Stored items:
────────────────────────────────────────

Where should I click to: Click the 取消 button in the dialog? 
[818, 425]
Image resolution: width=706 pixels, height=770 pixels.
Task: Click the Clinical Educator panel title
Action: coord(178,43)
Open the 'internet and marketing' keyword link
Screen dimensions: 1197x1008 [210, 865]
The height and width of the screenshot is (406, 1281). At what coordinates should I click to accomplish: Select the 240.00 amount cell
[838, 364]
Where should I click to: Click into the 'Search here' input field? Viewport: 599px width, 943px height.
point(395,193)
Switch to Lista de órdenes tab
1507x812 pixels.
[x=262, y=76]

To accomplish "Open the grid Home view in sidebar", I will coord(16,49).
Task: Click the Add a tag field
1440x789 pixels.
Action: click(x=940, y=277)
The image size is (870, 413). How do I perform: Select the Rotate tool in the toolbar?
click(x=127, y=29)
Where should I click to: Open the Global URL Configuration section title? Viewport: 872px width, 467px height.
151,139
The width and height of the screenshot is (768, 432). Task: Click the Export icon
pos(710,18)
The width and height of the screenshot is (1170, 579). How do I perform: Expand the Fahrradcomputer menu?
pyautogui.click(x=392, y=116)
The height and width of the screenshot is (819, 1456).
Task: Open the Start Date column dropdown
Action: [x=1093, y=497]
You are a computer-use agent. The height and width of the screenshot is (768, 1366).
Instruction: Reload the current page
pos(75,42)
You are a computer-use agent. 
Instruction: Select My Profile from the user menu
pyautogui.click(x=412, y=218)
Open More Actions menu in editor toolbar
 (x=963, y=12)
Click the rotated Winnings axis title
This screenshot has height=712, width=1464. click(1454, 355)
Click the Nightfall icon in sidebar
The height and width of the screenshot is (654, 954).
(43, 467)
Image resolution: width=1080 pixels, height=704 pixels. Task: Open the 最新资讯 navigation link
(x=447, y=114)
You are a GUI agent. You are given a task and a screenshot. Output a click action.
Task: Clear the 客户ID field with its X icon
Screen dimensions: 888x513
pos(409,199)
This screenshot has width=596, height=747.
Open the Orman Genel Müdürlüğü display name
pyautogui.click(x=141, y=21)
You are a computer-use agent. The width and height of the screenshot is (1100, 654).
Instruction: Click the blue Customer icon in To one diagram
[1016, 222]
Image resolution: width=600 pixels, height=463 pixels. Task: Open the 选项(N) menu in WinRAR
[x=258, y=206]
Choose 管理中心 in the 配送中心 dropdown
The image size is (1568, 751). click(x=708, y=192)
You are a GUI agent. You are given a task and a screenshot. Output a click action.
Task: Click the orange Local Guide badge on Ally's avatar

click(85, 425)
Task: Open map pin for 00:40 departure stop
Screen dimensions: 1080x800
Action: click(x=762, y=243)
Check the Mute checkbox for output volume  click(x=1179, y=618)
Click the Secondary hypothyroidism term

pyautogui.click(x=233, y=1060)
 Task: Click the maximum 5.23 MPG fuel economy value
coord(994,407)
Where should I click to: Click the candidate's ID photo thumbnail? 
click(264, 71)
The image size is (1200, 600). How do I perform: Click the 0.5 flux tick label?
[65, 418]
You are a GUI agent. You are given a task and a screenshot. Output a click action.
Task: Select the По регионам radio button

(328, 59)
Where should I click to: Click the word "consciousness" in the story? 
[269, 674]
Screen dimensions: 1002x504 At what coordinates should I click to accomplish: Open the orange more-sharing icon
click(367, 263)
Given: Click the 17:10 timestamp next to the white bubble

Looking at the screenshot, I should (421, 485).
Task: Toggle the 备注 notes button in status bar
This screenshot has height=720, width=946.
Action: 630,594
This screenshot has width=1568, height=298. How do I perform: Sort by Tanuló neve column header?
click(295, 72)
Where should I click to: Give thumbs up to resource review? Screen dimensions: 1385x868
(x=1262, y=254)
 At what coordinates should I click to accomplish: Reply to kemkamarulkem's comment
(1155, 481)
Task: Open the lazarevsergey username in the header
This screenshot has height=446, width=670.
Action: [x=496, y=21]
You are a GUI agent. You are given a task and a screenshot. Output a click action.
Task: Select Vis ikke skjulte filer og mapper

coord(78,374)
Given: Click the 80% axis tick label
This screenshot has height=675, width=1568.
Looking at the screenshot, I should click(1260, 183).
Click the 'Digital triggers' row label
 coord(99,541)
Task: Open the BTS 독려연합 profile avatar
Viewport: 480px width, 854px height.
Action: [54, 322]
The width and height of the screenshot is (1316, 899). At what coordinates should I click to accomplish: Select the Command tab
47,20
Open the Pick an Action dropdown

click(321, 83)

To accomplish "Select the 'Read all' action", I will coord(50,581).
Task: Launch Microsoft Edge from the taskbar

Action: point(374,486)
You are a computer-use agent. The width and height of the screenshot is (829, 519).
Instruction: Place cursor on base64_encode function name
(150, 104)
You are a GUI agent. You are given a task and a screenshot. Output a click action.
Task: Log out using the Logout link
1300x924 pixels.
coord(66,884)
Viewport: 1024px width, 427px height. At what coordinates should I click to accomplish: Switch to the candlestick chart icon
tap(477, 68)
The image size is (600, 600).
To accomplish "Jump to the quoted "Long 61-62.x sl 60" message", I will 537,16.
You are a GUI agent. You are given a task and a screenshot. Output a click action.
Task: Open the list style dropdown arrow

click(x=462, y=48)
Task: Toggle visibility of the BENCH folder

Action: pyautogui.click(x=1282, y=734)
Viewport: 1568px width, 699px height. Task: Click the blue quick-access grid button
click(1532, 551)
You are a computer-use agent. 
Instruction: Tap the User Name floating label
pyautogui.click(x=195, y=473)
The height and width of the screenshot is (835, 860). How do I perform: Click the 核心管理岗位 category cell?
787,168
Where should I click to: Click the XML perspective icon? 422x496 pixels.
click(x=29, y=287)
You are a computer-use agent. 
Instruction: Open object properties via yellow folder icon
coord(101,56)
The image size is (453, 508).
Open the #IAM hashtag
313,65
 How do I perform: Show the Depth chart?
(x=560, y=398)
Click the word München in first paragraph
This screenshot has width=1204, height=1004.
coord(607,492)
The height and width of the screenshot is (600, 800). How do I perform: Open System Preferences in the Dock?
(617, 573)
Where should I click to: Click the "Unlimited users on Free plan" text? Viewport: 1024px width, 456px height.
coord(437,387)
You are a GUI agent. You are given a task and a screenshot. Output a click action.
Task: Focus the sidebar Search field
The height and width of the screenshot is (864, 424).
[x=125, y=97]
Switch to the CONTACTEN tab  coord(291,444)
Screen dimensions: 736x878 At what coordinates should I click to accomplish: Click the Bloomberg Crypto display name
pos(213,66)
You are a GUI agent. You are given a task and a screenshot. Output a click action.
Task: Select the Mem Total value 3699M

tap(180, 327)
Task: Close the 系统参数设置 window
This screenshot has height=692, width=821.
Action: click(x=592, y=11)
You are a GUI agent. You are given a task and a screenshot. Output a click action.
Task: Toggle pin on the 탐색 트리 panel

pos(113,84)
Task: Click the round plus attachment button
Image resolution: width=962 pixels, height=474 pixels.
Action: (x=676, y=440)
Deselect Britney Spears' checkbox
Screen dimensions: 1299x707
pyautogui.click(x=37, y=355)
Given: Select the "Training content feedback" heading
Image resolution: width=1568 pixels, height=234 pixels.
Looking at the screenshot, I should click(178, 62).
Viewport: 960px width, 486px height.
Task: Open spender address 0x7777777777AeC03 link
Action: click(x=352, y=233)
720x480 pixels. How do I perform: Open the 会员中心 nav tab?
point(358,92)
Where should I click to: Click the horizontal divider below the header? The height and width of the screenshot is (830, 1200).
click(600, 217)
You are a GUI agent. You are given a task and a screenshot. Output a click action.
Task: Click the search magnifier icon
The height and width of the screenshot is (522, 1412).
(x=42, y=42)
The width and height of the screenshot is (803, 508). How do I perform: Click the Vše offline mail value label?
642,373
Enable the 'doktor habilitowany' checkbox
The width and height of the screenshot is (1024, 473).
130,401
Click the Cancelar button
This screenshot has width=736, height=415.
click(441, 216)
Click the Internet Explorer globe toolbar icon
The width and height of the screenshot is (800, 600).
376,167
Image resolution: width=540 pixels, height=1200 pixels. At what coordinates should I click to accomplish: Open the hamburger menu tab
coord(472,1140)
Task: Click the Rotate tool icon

────────────────────────────────────────

- [Task directions]:
Look back at the data above. Transcribe exactly the lines starting at the line that contains "The width and height of the screenshot is (1316, 899)." and ending at the line that contains "Task: Focus the sidebar Search field".

- [Reply to the exercise]:
The width and height of the screenshot is (1316, 899). At what coordinates should I click to accomplish: Select the Command tab
47,20
Open the Pick an Action dropdown

click(321, 83)

To accomplish "Select the 'Read all' action", I will coord(50,581).
Task: Launch Microsoft Edge from the taskbar

Action: point(374,486)
You are a computer-use agent. The width and height of the screenshot is (829, 519).
Instruction: Place cursor on base64_encode function name
(150, 104)
You are a GUI agent. You are given a task and a screenshot. Output a click action.
Task: Log out using the Logout link
1300x924 pixels.
coord(66,884)
Viewport: 1024px width, 427px height. At what coordinates should I click to accomplish: Switch to the candlestick chart icon
tap(477, 68)
The image size is (600, 600).
To accomplish "Jump to the quoted "Long 61-62.x sl 60" message", I will 537,16.
You are a GUI agent. You are given a task and a screenshot. Output a click action.
Task: Open the list style dropdown arrow

click(x=462, y=48)
Task: Toggle visibility of the BENCH folder

Action: pyautogui.click(x=1282, y=734)
Viewport: 1568px width, 699px height. Task: Click the blue quick-access grid button
click(1532, 551)
You are a computer-use agent. 
Instruction: Tap the User Name floating label
pyautogui.click(x=195, y=473)
The height and width of the screenshot is (835, 860). How do I perform: Click the 核心管理岗位 category cell?
787,168
Where should I click to: Click the XML perspective icon? 422x496 pixels.
click(x=29, y=287)
You are a computer-use agent. 
Instruction: Open object properties via yellow folder icon
coord(101,56)
The image size is (453, 508).
Open the #IAM hashtag
313,65
 How do I perform: Show the Depth chart?
(x=560, y=398)
Click the word München in first paragraph
This screenshot has width=1204, height=1004.
coord(607,492)
The height and width of the screenshot is (600, 800). How do I perform: Open System Preferences in the Dock?
(617, 573)
Where should I click to: Click the "Unlimited users on Free plan" text? Viewport: 1024px width, 456px height.
coord(437,387)
You are a GUI agent. You are given a task and a screenshot. Output a click action.
Task: Focus the sidebar Search field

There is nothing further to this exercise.